Hip muscles that can cause nutation include the Iliacus and Obturator Internus.
The Iliacus, could help to pull the ASICs inwards, acting in the same way as the Transverse abdominus. Lack of leverage might be made up by an increased contact area of the iliacus.
Obturator internus, like the iliacus, attaches to a large surface area on the inner surface of the innominate bone.
It's tendon passes out through the lesser sciatic notch, wraps around the pelvis and attaches, like the piriformis, to the inner surface of the greater trochanter just above the neck of the thigh bone.
Assuming that the femurs are stabilized against external rotation (and perhaps even slightly internally rotated) the obturator internus could activate in such a way as to help pull apart the ITs, adding tension to the Sacrotuberous Ligaments.
Actual nutation of the sacrum could then be carried out by the sacral multifidus.
Note that one possible consequence of using the obturator internus to add tension to the sacrotuberous ligament is that it could give the fibers of the Gluteus Maximus that attach to it a firm foundation from which to act on the thigh bone.
This could be important in extreme hip flexion.

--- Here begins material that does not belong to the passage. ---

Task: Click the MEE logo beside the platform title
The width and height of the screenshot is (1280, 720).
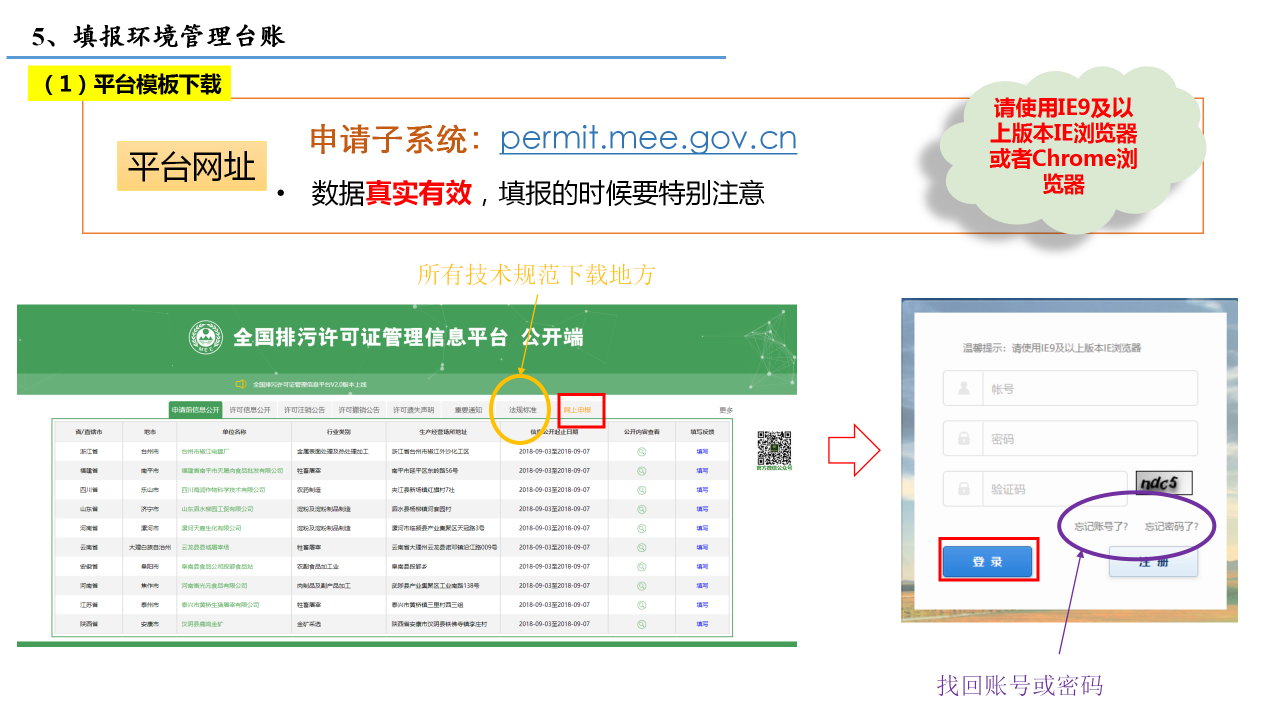Action: click(x=205, y=337)
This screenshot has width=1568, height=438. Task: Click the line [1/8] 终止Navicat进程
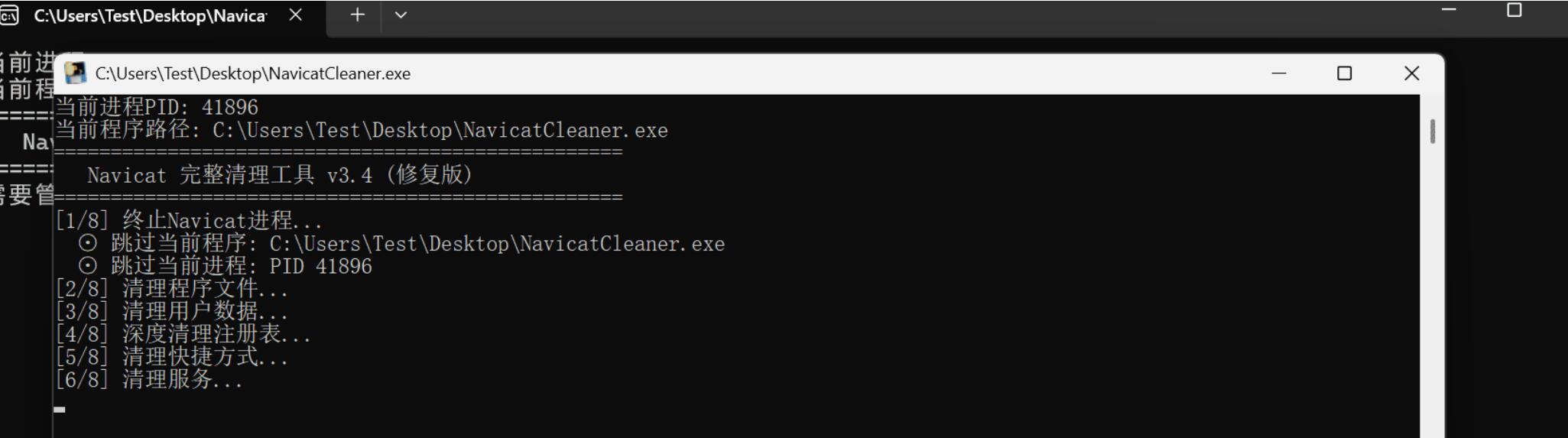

The gluteus maximus could then have extra fibers to recruit to help pull the body out of hip flexion if needed.
In addition this could also give the biceps femoris a more stable anchor to assist the gluteus maximus in pulling the hips out of flexion.
As shown above, there are a number of options for creating nutation and counter-nutation both.
While some papers suggest that nutation is the more stable position I would suggest that the muscles of the pelvis and hip (and back) can function in such a way to stabilize the SI joint through a full spectrum of positions. So rather than just being stable when fully nutated or counter nutated, the muscles that create these actions can be used against each other (or against body weight) as an option for creating stability in any of the in-between positions of the SI Joint.
The muscular control of the Sacrotuberous and Long Dorsal Sacroiliac Ligaments offers a few possible mechanisms for creating this stability.
One possible sequence is to first activate transverse abdominus and pull inwards on the ASISs. Then gluteus minimus and/or TFL have a stable foundation from which to act on the femurs, internally rotating them or stabilizing them against external rotation. The Obturator Internus could act from the femurs to pull outwards on the ITs.